LES DUELS.
Selon nous, les duels sont en partie des actes par lesquels un homme adroit assassine celui qui n'a pas le bonheur de savoir manier un sabre ou diriger le canon d'un pistolet. Nous avons en horreur le duel, parce qu'il n’est point dans nos mœurs ; il est encore moins de notre siècle. La loi protège le faible contre le fort ; la loi punit celui qui a forfait à l'honneur et venge la société outragée, en même temps que les individus. Ce n'est pas que si des hommes, se croyant offensés par nous, nous demandaient raison, si notre sang bouillait dans nos veines à la suite d'une insulte grave, nous crussions éviter le sort d'un combat ; mais ce serait contre notre conviction ; car celui qui a tué un homme en duel, doit être toute sa vie dévoré par les remords.
Depuis quelque temps on prend à tâche d'attaquer en duel les écrivains des journaux, on trouve des offenses partout, et ce qui est ridicule, c'est que l'offensé ne se présente que par procuration. Ainsi, un spadassin, un crâne pourrait venir, au nom de MM. tels ou tels, vous proposer un cartel, et si vous ne vous faites pas tuer par le maître d'escrime, votre honneur sera compromis, vous aurez refusé une réparation.
Ce que nous avançons ici, vient d'avoir lieu pour les écrivains de la Tribune. M le maréchal Lobau1, se croyant offensé par un article de cette feuille, les officiers de [4.2]l'état-major-général de la garde nationale se rendirent auprès de M. Belmontet2 pour demander réparation au nom de leur supérieur ; M. Belmontet répondit d'abord qu'il ne se battrait qu'avec l'offensé, qui était M. le maréchal Lobau ; mais, bientôt lassé par les tracasseries de MM. de l'état-major, il dit à celui qui portait la parole : eh bien ! Monsieur, je me battrai avec vous.

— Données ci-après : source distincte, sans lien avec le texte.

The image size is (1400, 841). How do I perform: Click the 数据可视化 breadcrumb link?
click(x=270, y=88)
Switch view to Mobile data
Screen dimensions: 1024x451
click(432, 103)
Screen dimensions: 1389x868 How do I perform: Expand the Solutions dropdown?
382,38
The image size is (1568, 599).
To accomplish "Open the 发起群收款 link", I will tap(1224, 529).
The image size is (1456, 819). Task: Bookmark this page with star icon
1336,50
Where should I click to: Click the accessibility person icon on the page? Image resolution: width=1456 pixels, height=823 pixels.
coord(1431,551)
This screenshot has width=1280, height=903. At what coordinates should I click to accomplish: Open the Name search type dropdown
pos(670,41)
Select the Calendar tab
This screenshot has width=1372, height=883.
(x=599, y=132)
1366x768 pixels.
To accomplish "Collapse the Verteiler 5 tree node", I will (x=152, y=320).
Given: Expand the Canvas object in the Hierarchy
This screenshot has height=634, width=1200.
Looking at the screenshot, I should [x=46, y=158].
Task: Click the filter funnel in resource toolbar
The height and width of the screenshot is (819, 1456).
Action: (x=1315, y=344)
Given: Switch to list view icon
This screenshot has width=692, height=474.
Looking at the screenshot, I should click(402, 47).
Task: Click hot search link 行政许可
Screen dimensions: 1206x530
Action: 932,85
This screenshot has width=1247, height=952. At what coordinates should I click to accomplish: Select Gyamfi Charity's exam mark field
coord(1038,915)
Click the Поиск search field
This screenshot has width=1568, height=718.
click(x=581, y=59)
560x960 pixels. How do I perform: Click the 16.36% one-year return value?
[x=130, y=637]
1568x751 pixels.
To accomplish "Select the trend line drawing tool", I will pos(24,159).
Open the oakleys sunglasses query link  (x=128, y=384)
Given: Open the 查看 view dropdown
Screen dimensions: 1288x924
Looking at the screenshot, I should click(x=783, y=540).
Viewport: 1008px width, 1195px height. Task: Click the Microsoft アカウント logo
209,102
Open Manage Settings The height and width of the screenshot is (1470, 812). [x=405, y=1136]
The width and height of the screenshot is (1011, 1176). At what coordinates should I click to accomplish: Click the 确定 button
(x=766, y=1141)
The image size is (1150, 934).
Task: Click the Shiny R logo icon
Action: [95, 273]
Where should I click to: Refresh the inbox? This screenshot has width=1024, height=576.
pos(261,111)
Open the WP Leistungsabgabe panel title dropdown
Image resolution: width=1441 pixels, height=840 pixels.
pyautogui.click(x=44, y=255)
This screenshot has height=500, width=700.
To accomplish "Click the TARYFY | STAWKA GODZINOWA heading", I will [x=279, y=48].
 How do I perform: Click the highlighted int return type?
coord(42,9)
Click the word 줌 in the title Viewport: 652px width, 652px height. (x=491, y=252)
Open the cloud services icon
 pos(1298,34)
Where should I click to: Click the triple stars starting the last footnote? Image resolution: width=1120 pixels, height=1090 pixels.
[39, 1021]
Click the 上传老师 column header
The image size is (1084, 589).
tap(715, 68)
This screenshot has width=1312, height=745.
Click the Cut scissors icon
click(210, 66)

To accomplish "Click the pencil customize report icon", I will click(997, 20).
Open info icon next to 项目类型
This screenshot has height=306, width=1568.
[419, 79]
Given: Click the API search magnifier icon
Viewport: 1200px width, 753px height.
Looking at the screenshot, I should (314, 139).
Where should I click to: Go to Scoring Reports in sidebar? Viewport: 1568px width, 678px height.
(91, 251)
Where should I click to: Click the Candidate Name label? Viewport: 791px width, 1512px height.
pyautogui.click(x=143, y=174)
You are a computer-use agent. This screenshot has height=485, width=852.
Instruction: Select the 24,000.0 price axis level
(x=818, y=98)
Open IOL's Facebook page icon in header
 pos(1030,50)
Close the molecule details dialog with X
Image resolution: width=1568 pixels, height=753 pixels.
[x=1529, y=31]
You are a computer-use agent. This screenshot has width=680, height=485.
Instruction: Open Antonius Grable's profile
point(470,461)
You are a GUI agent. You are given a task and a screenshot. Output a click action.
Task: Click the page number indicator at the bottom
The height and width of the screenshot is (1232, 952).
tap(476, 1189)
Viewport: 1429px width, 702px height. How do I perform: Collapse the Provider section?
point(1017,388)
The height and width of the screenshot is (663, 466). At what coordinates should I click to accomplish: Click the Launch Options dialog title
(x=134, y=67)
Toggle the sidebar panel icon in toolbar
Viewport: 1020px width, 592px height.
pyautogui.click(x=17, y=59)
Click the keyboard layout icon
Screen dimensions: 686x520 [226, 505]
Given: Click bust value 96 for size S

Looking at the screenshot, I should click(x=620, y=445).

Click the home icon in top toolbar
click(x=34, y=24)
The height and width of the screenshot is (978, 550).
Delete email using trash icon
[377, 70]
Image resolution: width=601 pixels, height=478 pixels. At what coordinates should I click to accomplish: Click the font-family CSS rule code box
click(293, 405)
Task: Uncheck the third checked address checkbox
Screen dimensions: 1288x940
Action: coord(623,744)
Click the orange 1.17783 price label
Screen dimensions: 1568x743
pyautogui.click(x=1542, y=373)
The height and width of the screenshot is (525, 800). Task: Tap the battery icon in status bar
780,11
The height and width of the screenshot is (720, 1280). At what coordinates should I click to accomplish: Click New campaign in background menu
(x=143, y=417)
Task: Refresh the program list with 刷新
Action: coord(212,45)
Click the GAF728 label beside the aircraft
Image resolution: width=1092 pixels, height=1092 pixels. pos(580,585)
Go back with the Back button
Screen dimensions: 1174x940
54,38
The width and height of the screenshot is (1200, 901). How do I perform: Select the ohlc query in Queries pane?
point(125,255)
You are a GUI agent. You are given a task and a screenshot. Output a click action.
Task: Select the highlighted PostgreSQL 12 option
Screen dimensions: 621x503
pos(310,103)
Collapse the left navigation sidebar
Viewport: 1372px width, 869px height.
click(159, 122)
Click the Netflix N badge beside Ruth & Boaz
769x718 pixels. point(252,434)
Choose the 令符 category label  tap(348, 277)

MM. les officiers répliquèrent qu'étant tous offensés, M. Belmontet devait se battre avec tous (ils étaient au nombre de soixante-sept) ; après, ils se consultèrent et dirent à M. Belmontet qu'ils choisiraient entre eux celui qui se battrait le premier, c'est-à-dire, le meilleur spadassin. Mais les choses ne furent pas ainsi : tous les rédacteurs de la Tribune prirent parti pour leur ami, et comme le nombre était loin d'approcher celui de MM. de l'état-major, dès le même jour, les bureaux de la Tribune étaient encombrés par les jeunes gens qui allaient se faire inscrire afin de rendre égal le nombre des combattans ; on vit jusqu'à un prolétaire qui voulait payer de son corps les bienfaits de la liberté de la presse, mais la liste était close…
Nous avons appris que MM. de l'état-major, revenus à des sentimens plus pacifiques, avaient fait tout ce qui dépendait d'eux pour que la chose fût étouffée. Au lieu de les blâmer, nous les félicitons. Le sang français ne doit être versé que pour défendre, au besoin, et la frontière et nos institutions, si jamais elles étaient menacées.
Nota. Nous avons appris qu'une rencontre a eu lieu le 26 mars, au bois de Vincennes, entre M. Belmontet et le général Jacqueminot3. M. Belmontet était accompagné de MM. Armand de Briqueville, député, et Armand Carrel, rédacteur en chef du National ; et M. le général Jacqueminot, de M. le général Gourgaud, et de M. Tourton, général de la garde nationale. Les deux adversaires ayant essuyé deux coups de feu chacun, les témoins ont exigé que l'affaire fût terminée.
Notes (LES DUELS.)
Mouton Georges, Comte de Lobau (1770-1838), ancien soldat de Napoléon, député libéral de la Meurthe en 1828, nommé Maréchal puis Pair de France par Louis-Philippe.
Louis Belmontet (1798-1879), poète et homme politique français, bonapartiste et républicain il est, en 1831 l’un des journalistes de La Tribune.
Jean-François Jacqueminot (1787-1865), lui aussi soldat des campagnes de l’Empire, plus tard député des Vosges (1827) opposé aux Bourbons. Au début de la Monarchie de Juillet le nouveau souverain le nomme général de brigade puis chef d’état-major de la garde nationale de Paris.